■ **Exercise directions**: The full listing below should be repeated exactly.

■ **Data records**:
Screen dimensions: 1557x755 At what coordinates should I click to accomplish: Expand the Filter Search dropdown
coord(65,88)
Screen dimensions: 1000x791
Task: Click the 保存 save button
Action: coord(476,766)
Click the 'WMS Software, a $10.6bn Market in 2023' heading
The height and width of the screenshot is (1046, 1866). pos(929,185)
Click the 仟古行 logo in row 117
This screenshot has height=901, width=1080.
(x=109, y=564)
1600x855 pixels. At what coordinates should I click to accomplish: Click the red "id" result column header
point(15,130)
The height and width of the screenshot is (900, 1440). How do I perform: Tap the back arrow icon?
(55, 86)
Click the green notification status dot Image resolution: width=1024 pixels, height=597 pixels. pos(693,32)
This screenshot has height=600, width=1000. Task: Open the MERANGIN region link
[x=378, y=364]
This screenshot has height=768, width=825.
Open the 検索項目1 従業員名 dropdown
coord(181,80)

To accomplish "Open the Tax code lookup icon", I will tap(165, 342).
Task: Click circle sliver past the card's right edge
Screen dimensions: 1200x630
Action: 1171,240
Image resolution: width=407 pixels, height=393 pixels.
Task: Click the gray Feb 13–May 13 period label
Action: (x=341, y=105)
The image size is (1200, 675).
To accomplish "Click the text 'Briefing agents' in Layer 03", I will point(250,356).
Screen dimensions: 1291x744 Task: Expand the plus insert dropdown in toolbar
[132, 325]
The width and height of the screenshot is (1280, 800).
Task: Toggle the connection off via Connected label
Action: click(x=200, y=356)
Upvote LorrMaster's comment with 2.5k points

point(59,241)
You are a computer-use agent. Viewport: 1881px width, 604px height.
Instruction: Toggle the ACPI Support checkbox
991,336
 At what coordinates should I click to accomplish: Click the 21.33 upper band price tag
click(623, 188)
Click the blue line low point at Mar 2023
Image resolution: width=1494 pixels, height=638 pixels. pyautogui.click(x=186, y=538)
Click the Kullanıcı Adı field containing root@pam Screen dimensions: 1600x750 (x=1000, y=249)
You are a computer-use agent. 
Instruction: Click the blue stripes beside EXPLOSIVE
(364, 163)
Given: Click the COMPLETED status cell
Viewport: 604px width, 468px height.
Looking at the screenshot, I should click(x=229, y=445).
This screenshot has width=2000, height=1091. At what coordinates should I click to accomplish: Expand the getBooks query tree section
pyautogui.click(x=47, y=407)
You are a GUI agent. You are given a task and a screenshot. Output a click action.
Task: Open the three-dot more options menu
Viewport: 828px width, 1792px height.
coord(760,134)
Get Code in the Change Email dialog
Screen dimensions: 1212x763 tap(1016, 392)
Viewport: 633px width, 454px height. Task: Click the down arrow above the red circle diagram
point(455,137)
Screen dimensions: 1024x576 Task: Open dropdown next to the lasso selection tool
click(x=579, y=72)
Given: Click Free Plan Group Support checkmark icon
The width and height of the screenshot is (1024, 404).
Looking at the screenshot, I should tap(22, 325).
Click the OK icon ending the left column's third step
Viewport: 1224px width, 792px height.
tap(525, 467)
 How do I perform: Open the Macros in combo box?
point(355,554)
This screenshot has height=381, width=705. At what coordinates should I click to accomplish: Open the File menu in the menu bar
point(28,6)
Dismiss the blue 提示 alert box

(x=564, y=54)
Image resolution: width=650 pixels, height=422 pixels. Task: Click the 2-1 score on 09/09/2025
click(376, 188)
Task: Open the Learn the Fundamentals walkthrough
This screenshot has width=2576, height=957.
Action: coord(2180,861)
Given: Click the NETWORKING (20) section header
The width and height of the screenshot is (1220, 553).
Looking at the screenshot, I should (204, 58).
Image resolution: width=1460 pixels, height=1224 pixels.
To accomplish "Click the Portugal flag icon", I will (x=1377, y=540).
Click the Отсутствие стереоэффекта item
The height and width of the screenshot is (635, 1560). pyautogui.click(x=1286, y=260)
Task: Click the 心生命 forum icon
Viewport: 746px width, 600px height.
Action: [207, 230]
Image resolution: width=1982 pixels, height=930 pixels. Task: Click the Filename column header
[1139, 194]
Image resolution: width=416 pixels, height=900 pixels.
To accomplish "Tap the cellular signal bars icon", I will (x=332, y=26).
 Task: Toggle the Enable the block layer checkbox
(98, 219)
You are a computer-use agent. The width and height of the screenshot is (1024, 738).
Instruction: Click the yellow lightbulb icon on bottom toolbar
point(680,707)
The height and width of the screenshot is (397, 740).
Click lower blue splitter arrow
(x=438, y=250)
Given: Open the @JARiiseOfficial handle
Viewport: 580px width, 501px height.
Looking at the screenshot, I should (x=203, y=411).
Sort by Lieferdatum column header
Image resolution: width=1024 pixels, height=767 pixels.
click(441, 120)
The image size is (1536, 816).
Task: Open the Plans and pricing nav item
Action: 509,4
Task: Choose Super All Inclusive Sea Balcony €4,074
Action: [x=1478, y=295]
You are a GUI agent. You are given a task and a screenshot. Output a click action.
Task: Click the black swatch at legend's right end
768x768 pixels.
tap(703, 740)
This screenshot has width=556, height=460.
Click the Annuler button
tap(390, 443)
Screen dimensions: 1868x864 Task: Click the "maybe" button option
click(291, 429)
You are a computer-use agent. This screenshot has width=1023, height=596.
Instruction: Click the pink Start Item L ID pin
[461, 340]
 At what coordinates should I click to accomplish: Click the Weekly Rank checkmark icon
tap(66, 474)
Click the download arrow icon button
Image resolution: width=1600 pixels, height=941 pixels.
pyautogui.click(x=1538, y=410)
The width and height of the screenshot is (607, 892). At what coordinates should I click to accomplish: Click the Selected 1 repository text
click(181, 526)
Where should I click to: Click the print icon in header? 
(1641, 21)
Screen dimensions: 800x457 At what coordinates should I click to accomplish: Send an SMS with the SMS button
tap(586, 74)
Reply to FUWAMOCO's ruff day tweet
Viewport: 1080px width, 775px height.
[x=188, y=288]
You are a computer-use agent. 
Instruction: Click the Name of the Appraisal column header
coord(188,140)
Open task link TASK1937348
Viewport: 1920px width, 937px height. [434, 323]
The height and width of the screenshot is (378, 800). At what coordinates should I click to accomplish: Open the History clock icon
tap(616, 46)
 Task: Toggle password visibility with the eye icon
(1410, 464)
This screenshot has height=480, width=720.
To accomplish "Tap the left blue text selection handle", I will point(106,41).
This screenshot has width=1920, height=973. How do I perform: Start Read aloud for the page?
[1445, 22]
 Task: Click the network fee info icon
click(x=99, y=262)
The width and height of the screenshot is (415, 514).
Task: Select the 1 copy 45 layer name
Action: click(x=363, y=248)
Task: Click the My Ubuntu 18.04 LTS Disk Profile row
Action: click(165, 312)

■ **Result of the task**:
Screen dimensions: 1557x755 At what coordinates should I click to accomplish: Expand the Filter Search dropdown
coord(65,88)
Screen dimensions: 1000x791
Task: Click the 保存 save button
Action: coord(476,766)
Click the 'WMS Software, a $10.6bn Market in 2023' heading
The height and width of the screenshot is (1046, 1866). pos(929,185)
Click the 仟古行 logo in row 117
This screenshot has height=901, width=1080.
(x=109, y=564)
1600x855 pixels. At what coordinates should I click to accomplish: Click the red "id" result column header
point(15,130)
The height and width of the screenshot is (900, 1440). How do I perform: Tap the back arrow icon?
(55, 86)
Click the green notification status dot Image resolution: width=1024 pixels, height=597 pixels. pos(693,32)
This screenshot has height=600, width=1000. Task: Open the MERANGIN region link
[x=378, y=364]
This screenshot has height=768, width=825.
Open the 検索項目1 従業員名 dropdown
coord(181,80)

To accomplish "Open the Tax code lookup icon", I will tap(165, 342).
Task: Click circle sliver past the card's right edge
Screen dimensions: 1200x630
Action: 1171,240
Image resolution: width=407 pixels, height=393 pixels.
Task: Click the gray Feb 13–May 13 period label
Action: (x=341, y=105)
The image size is (1200, 675).
To accomplish "Click the text 'Briefing agents' in Layer 03", I will point(250,356).
Screen dimensions: 1291x744 Task: Expand the plus insert dropdown in toolbar
[132, 325]
The width and height of the screenshot is (1280, 800).
Task: Toggle the connection off via Connected label
Action: click(x=200, y=356)
Upvote LorrMaster's comment with 2.5k points

point(59,241)
You are a computer-use agent. Viewport: 1881px width, 604px height.
Instruction: Toggle the ACPI Support checkbox
991,336
 At what coordinates should I click to accomplish: Click the 21.33 upper band price tag
click(623, 188)
Click the blue line low point at Mar 2023
Image resolution: width=1494 pixels, height=638 pixels. pyautogui.click(x=186, y=538)
Click the Kullanıcı Adı field containing root@pam Screen dimensions: 1600x750 (x=1000, y=249)
You are a computer-use agent. 
Instruction: Click the blue stripes beside EXPLOSIVE
(364, 163)
Given: Click the COMPLETED status cell
Viewport: 604px width, 468px height.
Looking at the screenshot, I should click(x=229, y=445).
This screenshot has width=2000, height=1091. At what coordinates should I click to accomplish: Expand the getBooks query tree section
pyautogui.click(x=47, y=407)
You are a GUI agent. You are given a task and a screenshot. Output a click action.
Task: Open the three-dot more options menu
Viewport: 828px width, 1792px height.
coord(760,134)
Get Code in the Change Email dialog
Screen dimensions: 1212x763 tap(1016, 392)
Viewport: 633px width, 454px height. Task: Click the down arrow above the red circle diagram
point(455,137)
Screen dimensions: 1024x576 Task: Open dropdown next to the lasso selection tool
click(x=579, y=72)
Given: Click Free Plan Group Support checkmark icon
The width and height of the screenshot is (1024, 404).
Looking at the screenshot, I should tap(22, 325).
Click the OK icon ending the left column's third step
Viewport: 1224px width, 792px height.
tap(525, 467)
 How do I perform: Open the Macros in combo box?
point(355,554)
This screenshot has height=381, width=705. At what coordinates should I click to accomplish: Open the File menu in the menu bar
point(28,6)
Dismiss the blue 提示 alert box

(x=564, y=54)
Image resolution: width=650 pixels, height=422 pixels. Task: Click the 2-1 score on 09/09/2025
click(376, 188)
Task: Open the Learn the Fundamentals walkthrough
This screenshot has width=2576, height=957.
Action: coord(2180,861)
Given: Click the NETWORKING (20) section header
The width and height of the screenshot is (1220, 553).
Looking at the screenshot, I should (204, 58).
Image resolution: width=1460 pixels, height=1224 pixels.
To accomplish "Click the Portugal flag icon", I will (x=1377, y=540).
Click the Отсутствие стереоэффекта item
The height and width of the screenshot is (635, 1560). pyautogui.click(x=1286, y=260)
Task: Click the 心生命 forum icon
Viewport: 746px width, 600px height.
Action: [207, 230]
Image resolution: width=1982 pixels, height=930 pixels. Task: Click the Filename column header
[1139, 194]
Image resolution: width=416 pixels, height=900 pixels.
To accomplish "Tap the cellular signal bars icon", I will (x=332, y=26).
 Task: Toggle the Enable the block layer checkbox
(98, 219)
You are a computer-use agent. The width and height of the screenshot is (1024, 738).
Instruction: Click the yellow lightbulb icon on bottom toolbar
point(680,707)
The height and width of the screenshot is (397, 740).
Click lower blue splitter arrow
(x=438, y=250)
Given: Open the @JARiiseOfficial handle
Viewport: 580px width, 501px height.
Looking at the screenshot, I should (x=203, y=411).
Sort by Lieferdatum column header
Image resolution: width=1024 pixels, height=767 pixels.
click(441, 120)
The image size is (1536, 816).
Task: Open the Plans and pricing nav item
Action: 509,4
Task: Choose Super All Inclusive Sea Balcony €4,074
Action: [x=1478, y=295]
You are a GUI agent. You are given a task and a screenshot. Output a click action.
Task: Click the black swatch at legend's right end
768x768 pixels.
tap(703, 740)
This screenshot has width=556, height=460.
Click the Annuler button
tap(390, 443)
Screen dimensions: 1868x864 Task: Click the "maybe" button option
click(291, 429)
You are a computer-use agent. This screenshot has width=1023, height=596.
Instruction: Click the pink Start Item L ID pin
[461, 340]
 At what coordinates should I click to accomplish: Click the Weekly Rank checkmark icon
tap(66, 474)
Click the download arrow icon button
Image resolution: width=1600 pixels, height=941 pixels.
pyautogui.click(x=1538, y=410)
The width and height of the screenshot is (607, 892). At what coordinates should I click to accomplish: Click the Selected 1 repository text
click(181, 526)
Where should I click to: Click the print icon in header? 
(1641, 21)
Screen dimensions: 800x457 At what coordinates should I click to accomplish: Send an SMS with the SMS button
tap(586, 74)
Reply to FUWAMOCO's ruff day tweet
Viewport: 1080px width, 775px height.
[x=188, y=288]
You are a computer-use agent. 
Instruction: Click the Name of the Appraisal column header
coord(188,140)
Open task link TASK1937348
Viewport: 1920px width, 937px height. [434, 323]
The height and width of the screenshot is (378, 800). At what coordinates should I click to accomplish: Open the History clock icon
tap(616, 46)
 Task: Toggle password visibility with the eye icon
(1410, 464)
This screenshot has height=480, width=720.
To accomplish "Tap the left blue text selection handle", I will point(106,41).
This screenshot has width=1920, height=973. How do I perform: Start Read aloud for the page?
[1445, 22]
 Task: Click the network fee info icon
click(x=99, y=262)
The width and height of the screenshot is (415, 514).
Task: Select the 1 copy 45 layer name
Action: click(x=363, y=248)
Task: Click the My Ubuntu 18.04 LTS Disk Profile row
Action: click(165, 312)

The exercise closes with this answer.